Le silence s’établit aussitôt. On savait que M. Beaufils tenait à l’agence Lecoq. Dans une certaine zone d’affaires, l’agence Lecoq avait une de ces réputations toutes neuves, mal définies, mystérieuses même, ou tout au moins romanesques, qui surexcitent au plus haut degré l’imagination des nécessiteux, des errants, des déclassés, de cette population, en un mot, éminemment parisienne qui mène toute sa vie la grande chasse de Jérôme Paturot à la recherche d’une position sociale.

On ne connaissait pas bien ce M. Lecoq. On le savait seulement commissionnaire en invisibles denrées. Il existe deux opinions à l’égard de ce commerce : ceux qui nient et ceux qui croient. Chose singulière, ceux qui nient, pareils aux esprits forts, quand il s’agit de fantômes, se mettent dans l’imagination bien plus de diableries que les autres.

Ce qui était à la connaissance de tout le monde, c’est que M. Lecoq avait un passé mystérieux qui semblait ne point le gêner et possédait une influence considérable que nul ne savait définir.

— L’entreprise Beaufils, reprit Comayrol, mettant de côté tout d’un coup l’emphase un peu ironique de son débit, est l’achat d’une action de la maison qui commandite M. Lecoq.

— Quelle raison sociale a-t-elle, cette maison ? demanda le bon Jaffret.

— Elle n’a pas de raison sociale, répondit nettement Comayrol, mais son banquier est le baron Schwartz, et le chef de la boutique tient dans sa main des ficelles qui font gambader des princes !

M. Beaufils répondit à la muette interrogation de tous les regards tournés vers lui par une grave inclination de tête.

— Et quel est le prix de l’action ? demanda encore Jaffret.

— Un nom, et ce qu’il faut d’argent pour le soutenir pendant un temps donné, répliqua le maître clerc en scandant chacune de ses paroles.

La plupart des assistants crurent avoir mal entendu.

— Qu’est-ce que ce galimatias ? grommela Jaffret. Si on croit me soutirer ma part avec de semblables paraboles !…

— Tu auras ta voix, rien que ta voix, mon brave, l’interrompit Comayrol ; on votera quand j’aurai fini. Le prix de l’action est un nom, parce qu’il faut un nom pour former un centre.

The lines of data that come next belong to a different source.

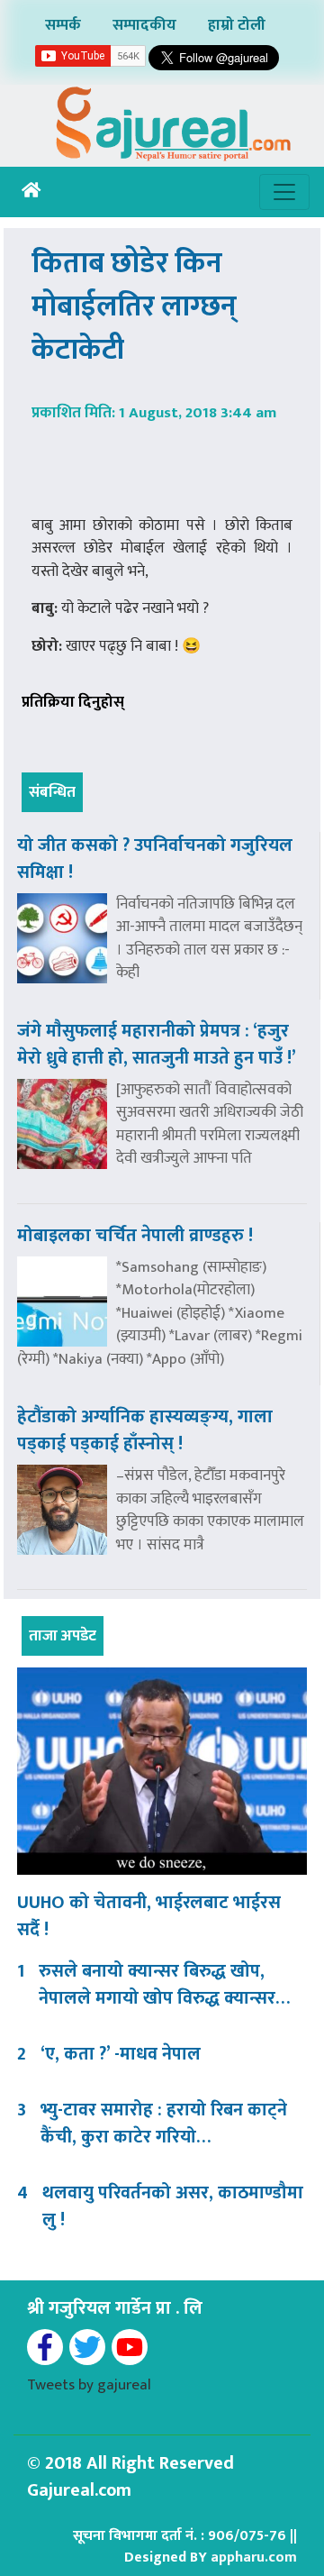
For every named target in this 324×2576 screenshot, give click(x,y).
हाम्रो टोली (237, 25)
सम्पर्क (63, 25)
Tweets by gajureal (89, 2385)
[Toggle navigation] (284, 192)
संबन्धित (52, 792)
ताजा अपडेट (62, 1636)
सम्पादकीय (144, 25)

— Un centre ! répéta Jaffret. Comprends pas !

Cette fois, le fretin de l’étude, Moynier, expéditionnaire, et les deux clercs hors rang parurent se rallier à l’avis du bon Jaffret.

— Nous avons le temps, mes petits, reprit le roi Comayrol avec un confiant sourire. Ne nous décourageons pas. Où est le malin qui a appris à lire du premier coup ?

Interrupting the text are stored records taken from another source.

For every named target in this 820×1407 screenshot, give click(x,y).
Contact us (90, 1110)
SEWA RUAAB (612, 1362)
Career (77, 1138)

La maison qui commandite M. Lecoq est le centre, le grand centre d’une association à degrés… Tu dois être franc-maçon, toi, Jaffret ?

— Je suis ce que je suis, Monsieur Comayrol, repartit sèchement le troisième clerc, mais je n’entends pas le chinois !

— Dans la franc-maçonnerie, poursuivit le maître clerc, il y a le Grand Orient et il y a les loges. Voilà toute l’histoire. Ici, pareillement, nous avons le grand centre et des centres secondaires ; exemples : la maison Lecoq, la maison Schwartz et autres…

Le baron Schwartz était déjà, à cette époque, un banquier de premier ordre.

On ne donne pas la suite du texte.